Big Brother : Lionel Shriver et le roman XXL

Lionel Shriver 2014 © Christine Marcandier

En 1848, dans le piquant De l’obésité en littérature, Théophile Gautier se posait une question de taille : « L’homme de génie doit-il être gras ou maigre ? » Orgies, repas pantagruéliques, voire grands dictionnaires de la cuisine – comme ceux d’Alexandre Dumas – ont toujours fait bon ménage. Mais qu’en est-il des personnages romanesques ? Le plus souvent, ils sont minces voire filiformes.

Edison, le Big Brother de Lionel Shriver, est lui des héros XXL : « Pour lui, les intrigues devaient toujours s’écrire en capitales. (…) Tout se tenait : son appétit pour les brioches à la cannelle et pour le suicide, son obstination à construire sa vie en fonction de lignes si radicales que lui aussi s’était mis à “penser en grand”. » Comme l’écrit Pandora à propos de son frère, son « poids était symptomatique d’un malaise », et le roman est pour Lionel Shriver une manière d’interroger le rapport de nos sociétés à la nourriture, signe d’un dérèglement pathologique qui n’est pas que calorique. Ingurgiter d’énormes quantités d’aliments revient à tenter de combler un vide existentiel, une vacuité ontologique.

La nourriture a toujours servi d’exutoire comme de manière indirecte d’exprimer ses sentiments : « Plus que les délices irrésistibles du palais, c’est l’incapacité même de la nourriture à nous combler qui nous pousse à continuer à manger. La plus fabuleuse expérience d’ingestion est un entre-deux : le souvenir de la dernière bouchée et l’anticipation de la suivante. Comme si l’acte proprement dit de manger n’existait pas. Cette quasi-impossibilité à tenir leurs promesses est ce qui rend les plaisirs de la table aussi alléchants, mais également aussi dangereux. »
+++
**Consigne**
Reproduisez à l'identique et en entier l'extrait ci-dessus consacré au roman Big Brother de Lionel Shriver.
+++
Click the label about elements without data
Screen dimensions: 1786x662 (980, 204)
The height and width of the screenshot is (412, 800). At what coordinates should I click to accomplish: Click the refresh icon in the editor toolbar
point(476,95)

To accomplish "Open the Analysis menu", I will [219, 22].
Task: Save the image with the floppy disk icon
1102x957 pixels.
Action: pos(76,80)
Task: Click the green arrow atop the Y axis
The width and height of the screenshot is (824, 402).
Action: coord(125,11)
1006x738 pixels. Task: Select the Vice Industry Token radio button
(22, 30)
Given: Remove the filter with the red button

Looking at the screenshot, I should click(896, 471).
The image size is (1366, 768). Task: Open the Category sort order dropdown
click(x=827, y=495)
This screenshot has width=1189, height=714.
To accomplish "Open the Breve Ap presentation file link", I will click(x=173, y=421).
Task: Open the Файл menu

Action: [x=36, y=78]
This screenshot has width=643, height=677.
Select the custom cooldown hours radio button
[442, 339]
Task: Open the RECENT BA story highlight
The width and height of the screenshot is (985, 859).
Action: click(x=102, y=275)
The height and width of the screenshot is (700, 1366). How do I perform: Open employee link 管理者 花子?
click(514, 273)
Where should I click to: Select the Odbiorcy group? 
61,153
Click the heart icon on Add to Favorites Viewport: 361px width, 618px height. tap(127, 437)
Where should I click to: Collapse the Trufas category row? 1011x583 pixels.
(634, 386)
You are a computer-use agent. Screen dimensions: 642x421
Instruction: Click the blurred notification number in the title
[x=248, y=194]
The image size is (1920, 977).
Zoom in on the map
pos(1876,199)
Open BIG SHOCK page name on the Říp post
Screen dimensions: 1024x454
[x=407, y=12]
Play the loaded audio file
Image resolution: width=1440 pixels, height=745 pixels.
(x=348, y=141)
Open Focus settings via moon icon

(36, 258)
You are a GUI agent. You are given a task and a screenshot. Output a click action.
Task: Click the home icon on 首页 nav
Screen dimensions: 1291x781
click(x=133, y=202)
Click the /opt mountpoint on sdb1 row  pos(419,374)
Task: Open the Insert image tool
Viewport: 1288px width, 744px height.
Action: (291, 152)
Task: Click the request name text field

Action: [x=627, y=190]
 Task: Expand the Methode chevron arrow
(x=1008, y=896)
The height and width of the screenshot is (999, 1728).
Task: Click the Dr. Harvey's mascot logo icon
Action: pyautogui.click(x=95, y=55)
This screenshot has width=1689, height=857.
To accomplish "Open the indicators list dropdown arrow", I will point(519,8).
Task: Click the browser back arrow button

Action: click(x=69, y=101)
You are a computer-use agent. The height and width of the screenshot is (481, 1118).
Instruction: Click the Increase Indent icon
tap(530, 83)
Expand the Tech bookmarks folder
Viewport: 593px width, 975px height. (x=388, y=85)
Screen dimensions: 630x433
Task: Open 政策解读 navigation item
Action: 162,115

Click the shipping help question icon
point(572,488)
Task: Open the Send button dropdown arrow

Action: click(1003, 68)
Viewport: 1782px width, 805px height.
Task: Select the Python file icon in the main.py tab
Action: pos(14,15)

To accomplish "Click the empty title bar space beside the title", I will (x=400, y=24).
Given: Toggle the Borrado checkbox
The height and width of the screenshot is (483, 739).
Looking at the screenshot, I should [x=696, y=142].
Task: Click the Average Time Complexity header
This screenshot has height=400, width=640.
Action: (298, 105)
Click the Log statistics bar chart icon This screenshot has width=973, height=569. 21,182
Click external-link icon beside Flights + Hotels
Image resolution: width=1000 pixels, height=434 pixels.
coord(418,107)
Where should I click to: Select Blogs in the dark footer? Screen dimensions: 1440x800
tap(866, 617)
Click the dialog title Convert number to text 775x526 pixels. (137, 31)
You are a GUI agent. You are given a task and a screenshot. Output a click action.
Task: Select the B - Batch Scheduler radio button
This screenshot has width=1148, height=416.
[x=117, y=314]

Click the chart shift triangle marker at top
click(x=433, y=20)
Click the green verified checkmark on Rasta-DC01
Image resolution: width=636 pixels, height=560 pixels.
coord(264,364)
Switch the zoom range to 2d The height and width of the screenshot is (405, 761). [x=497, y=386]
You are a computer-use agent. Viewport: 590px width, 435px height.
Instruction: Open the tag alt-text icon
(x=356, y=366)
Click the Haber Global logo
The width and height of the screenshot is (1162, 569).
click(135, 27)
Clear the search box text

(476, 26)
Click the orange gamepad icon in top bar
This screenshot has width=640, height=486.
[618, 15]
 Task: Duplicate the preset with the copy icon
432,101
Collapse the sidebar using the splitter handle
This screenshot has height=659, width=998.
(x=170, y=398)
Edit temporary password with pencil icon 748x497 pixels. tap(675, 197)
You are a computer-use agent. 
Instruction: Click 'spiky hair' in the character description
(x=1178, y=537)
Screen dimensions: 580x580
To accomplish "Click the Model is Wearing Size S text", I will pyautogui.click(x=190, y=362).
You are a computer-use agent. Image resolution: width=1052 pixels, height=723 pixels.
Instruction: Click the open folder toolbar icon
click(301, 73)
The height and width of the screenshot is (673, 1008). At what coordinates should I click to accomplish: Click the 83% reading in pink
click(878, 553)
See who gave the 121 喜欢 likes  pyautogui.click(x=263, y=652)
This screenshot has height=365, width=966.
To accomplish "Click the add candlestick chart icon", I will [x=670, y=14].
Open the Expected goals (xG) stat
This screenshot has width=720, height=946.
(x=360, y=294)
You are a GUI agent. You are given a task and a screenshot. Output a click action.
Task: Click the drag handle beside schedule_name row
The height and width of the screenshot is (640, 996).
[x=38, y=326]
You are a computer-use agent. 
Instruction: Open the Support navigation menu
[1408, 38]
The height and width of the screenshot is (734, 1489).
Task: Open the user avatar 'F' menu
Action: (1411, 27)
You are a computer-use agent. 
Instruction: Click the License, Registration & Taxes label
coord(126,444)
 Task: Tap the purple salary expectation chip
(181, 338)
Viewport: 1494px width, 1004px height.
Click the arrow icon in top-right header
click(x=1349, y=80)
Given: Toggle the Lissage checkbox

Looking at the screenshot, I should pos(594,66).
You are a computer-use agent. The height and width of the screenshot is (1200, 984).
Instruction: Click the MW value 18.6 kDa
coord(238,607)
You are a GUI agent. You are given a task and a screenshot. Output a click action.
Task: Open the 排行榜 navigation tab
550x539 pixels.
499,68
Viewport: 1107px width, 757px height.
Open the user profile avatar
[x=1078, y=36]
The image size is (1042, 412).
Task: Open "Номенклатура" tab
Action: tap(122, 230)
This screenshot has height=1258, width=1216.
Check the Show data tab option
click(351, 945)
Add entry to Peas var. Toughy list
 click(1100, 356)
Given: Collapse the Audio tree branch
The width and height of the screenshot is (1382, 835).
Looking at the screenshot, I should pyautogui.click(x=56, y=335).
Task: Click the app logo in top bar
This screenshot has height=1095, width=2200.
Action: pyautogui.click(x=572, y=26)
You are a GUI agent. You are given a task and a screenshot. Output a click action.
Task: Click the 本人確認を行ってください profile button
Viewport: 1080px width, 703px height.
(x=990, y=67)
+++
**Votre réponse**
Big Brother : Lionel Shriver et le roman XXL

Lionel Shriver 2014 © Christine Marcandier

En 1848, dans le piquant De l’obésité en littérature, Théophile Gautier se posait une question de taille : « L’homme de génie doit-il être gras ou maigre ? » Orgies, repas pantagruéliques, voire grands dictionnaires de la cuisine – comme ceux d’Alexandre Dumas – ont toujours fait bon ménage. Mais qu’en est-il des personnages romanesques ? Le plus souvent, ils sont minces voire filiformes.

Edison, le Big Brother de Lionel Shriver, est lui des héros XXL : « Pour lui, les intrigues devaient toujours s’écrire en capitales. (…) Tout se tenait : son appétit pour les brioches à la cannelle et pour le suicide, son obstination à construire sa vie en fonction de lignes si radicales que lui aussi s’était mis à “penser en grand”. » Comme l’écrit Pandora à propos de son frère, son « poids était symptomatique d’un malaise », et le roman est pour Lionel Shriver une manière d’interroger le rapport de nos sociétés à la nourriture, signe d’un dérèglement pathologique qui n’est pas que calorique. Ingurgiter d’énormes quantités d’aliments revient à tenter de combler un vide existentiel, une vacuité ontologique.

La nourriture a toujours servi d’exutoire comme de manière indirecte d’exprimer ses sentiments : « Plus que les délices irrésistibles du palais, c’est l’incapacité même de la nourriture à nous combler qui nous pousse à continuer à manger. La plus fabuleuse expérience d’ingestion est un entre-deux : le souvenir de la dernière bouchée et l’anticipation de la suivante. Comme si l’acte proprement dit de manger n’existait pas. Cette quasi-impossibilité à tenir leurs promesses est ce qui rend les plaisirs de la table aussi alléchants, mais également aussi dangereux. »